Marvel and The Walt Disney Co. issued a statement conveying “great sadness” over the passing of the Marvel chairman emeritus.

“Stan Lee was as extraordinary as the characters he created,” said Bob Iger, Chairman and CEO of Disney. “A super hero in his own right to Marvel fans around the world, Stan had the power to inspire, to entertain, and to connect. The scale of his imagination was only exceeded by the size of his heart.”

Across Twitter, a range of fans and celebrities paid their respects, including many who had portrayed characters on screen that were created by Lee:

Funko CEO Brian Mariotti, left, and Stan Lee. (Funko Photo)

Funko CEO Brian Mariotti, whose Everett, Wash.-based company produces pop culture figurines and more based on Marvel characters, shared a photo of himself with Lee, and said that everyone at Funko is “deeply saddened” to hear about Lee’s passing.

“Stan was a phenomenal creator whose artistic abilities took us to places beyond our imagination,” Mariotti said. “We honor Stan each day through the pop culture moments, characters and magic he gave us. Our thoughts are with Stan’s family and friends as the world mourns the master inventor of comics.”

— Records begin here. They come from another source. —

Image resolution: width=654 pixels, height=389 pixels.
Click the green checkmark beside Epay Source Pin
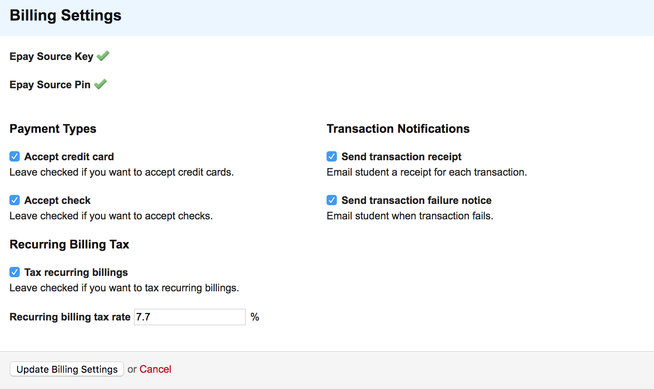click(100, 84)
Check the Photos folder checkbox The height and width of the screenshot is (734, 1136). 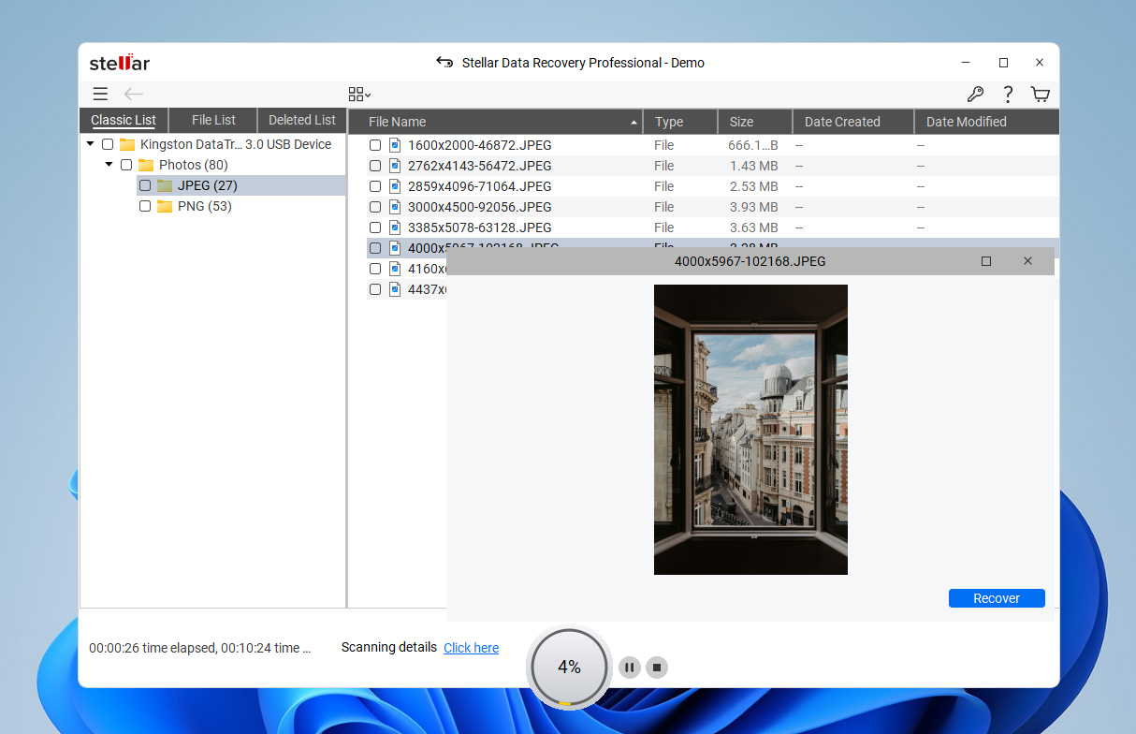tap(126, 164)
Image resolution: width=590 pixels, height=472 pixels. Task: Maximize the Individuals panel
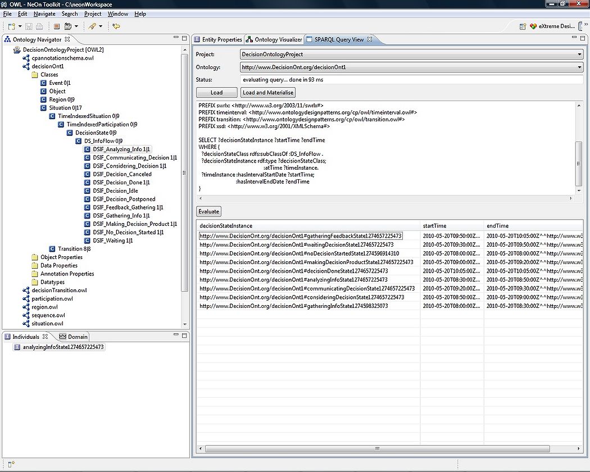184,335
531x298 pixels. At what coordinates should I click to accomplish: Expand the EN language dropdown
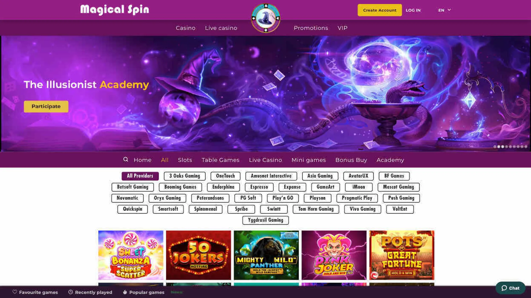point(444,10)
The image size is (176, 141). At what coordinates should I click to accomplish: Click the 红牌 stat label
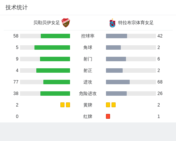coord(88,117)
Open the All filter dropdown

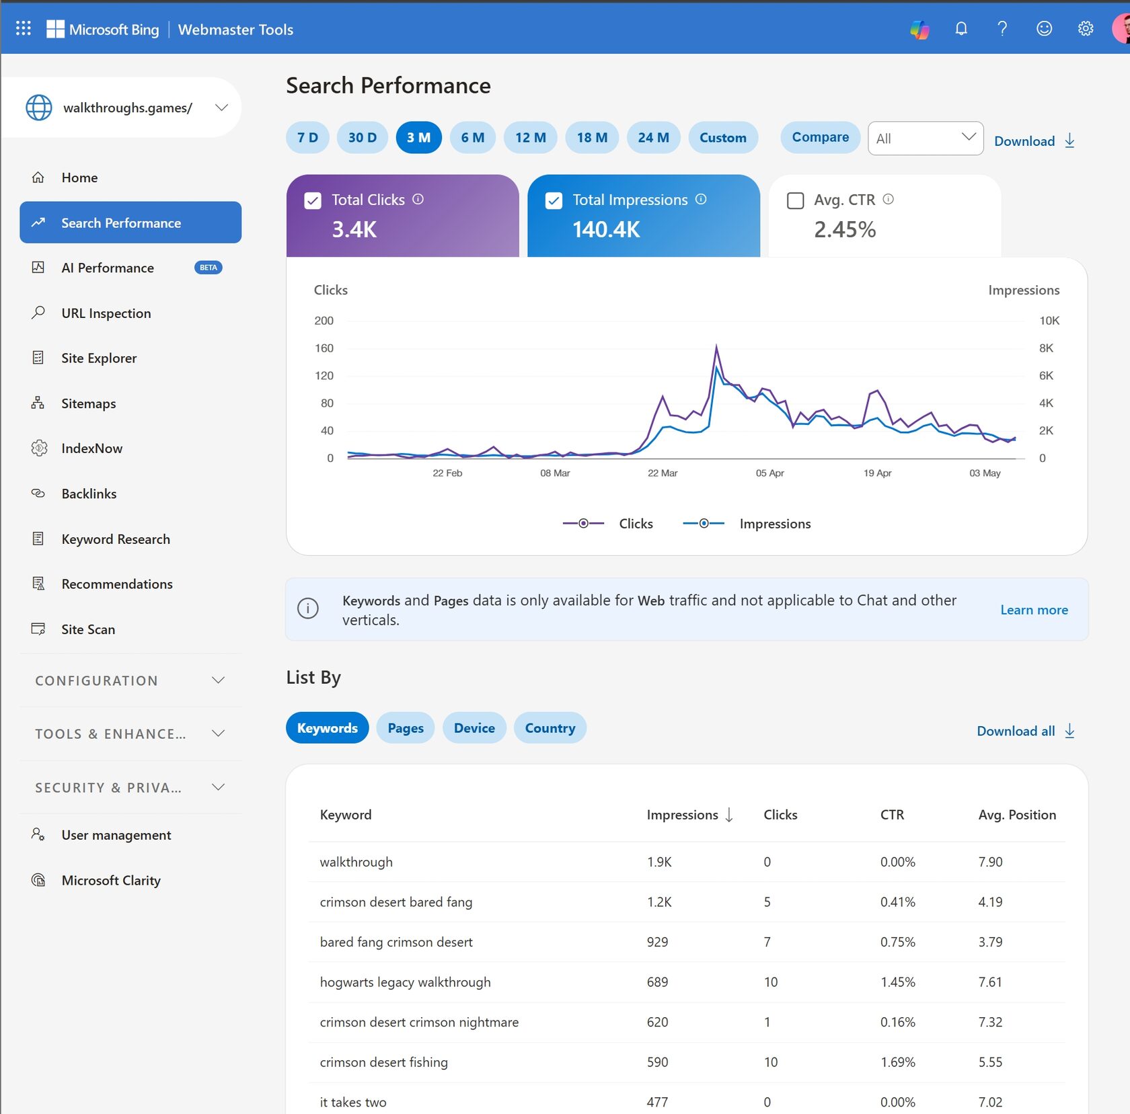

Lee’s work is currently being celebrated in an elaborate Marvel exhibit at Seattle’s Museum of Pop Culture.

“Marvel: Universe of Super Heroes” is MoPOP’s largest exhibition to date, with two levels and 10,000 square feet to tell a nearly 80-year story. The exhibit, which runs through January, features hundreds of artifacts including original comics art, movie costumes and props. Many items have never been displayed in public before now.

Brooks Peck, the MoPOP Curator behind the exhibit, shared a statement with GeekWire.

“We are deeply saddened to hear of the passing of comics icon Stan Lee,” Peck said. “His legendary energy and enthusiasm for comics raised that medium into the forefront of global popular culture. To use his own words, he was a ‘true believer.’ Besides being a brilliant promoter, Lee was a gifted storyteller. He is known, of course, for co-creating many of the most popular super heroes of the 20th century. But his greatest contribution to comics was how he infused his characters with human flaws, needs, and emotions. His characters are relatable, with realistic personal lives and problems.

“If Lee had a superpower, it would be his zest for life and sheer enthusiasm,” Peck added. “He will be greatly missed.”